-- BEGIN RECORDS FOR PROCESSING --
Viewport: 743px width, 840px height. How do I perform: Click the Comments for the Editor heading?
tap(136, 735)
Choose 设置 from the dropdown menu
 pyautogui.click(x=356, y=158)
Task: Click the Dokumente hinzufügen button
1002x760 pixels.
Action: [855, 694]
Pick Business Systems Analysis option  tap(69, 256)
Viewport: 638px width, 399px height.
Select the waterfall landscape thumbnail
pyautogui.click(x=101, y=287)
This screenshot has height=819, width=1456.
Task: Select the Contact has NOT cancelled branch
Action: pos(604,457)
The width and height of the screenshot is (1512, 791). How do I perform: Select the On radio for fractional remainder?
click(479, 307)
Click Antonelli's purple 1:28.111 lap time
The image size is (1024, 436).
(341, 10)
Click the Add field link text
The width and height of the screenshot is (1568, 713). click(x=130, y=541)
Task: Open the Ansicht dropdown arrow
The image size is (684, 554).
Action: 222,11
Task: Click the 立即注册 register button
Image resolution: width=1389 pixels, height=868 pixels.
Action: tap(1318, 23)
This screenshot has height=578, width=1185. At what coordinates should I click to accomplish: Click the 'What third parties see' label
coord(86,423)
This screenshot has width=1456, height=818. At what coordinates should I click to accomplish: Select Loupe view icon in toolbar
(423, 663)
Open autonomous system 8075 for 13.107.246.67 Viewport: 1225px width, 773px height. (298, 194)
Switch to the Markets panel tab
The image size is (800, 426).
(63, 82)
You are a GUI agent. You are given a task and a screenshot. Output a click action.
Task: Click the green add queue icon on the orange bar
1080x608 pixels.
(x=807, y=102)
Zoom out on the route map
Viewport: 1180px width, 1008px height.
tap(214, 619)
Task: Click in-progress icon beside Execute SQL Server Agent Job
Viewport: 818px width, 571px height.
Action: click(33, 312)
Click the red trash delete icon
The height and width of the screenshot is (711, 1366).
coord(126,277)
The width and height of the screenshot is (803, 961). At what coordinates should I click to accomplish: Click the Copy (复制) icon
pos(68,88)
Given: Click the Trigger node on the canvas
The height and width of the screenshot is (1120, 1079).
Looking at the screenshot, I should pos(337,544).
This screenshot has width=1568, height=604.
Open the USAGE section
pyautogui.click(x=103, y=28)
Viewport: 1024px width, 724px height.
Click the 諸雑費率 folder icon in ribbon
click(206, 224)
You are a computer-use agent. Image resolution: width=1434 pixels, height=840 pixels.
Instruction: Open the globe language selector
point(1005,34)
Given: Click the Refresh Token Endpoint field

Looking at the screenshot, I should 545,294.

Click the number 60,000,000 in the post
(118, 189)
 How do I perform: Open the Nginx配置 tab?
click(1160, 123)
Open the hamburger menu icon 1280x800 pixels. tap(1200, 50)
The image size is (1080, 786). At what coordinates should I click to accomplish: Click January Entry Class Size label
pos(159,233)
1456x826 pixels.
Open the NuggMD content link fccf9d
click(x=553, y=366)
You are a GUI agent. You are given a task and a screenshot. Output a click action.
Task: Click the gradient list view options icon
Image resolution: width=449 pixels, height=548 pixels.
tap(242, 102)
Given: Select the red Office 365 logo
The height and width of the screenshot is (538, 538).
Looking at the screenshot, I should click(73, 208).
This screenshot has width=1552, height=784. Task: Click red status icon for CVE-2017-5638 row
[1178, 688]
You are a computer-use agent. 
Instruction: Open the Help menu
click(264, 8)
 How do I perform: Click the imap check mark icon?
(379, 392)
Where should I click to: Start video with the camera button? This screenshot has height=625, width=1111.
-- END RECORDS FOR PROCESSING --
Reproduce the entries above verbatim, from the line with "1456x826 pixels." up to and including the line with "tap(242, 102)".

ANSWER IN FULL
1456x826 pixels.
Open the NuggMD content link fccf9d
click(x=553, y=366)
You are a GUI agent. You are given a task and a screenshot. Output a click action.
Task: Click the gradient list view options icon
Image resolution: width=449 pixels, height=548 pixels.
tap(242, 102)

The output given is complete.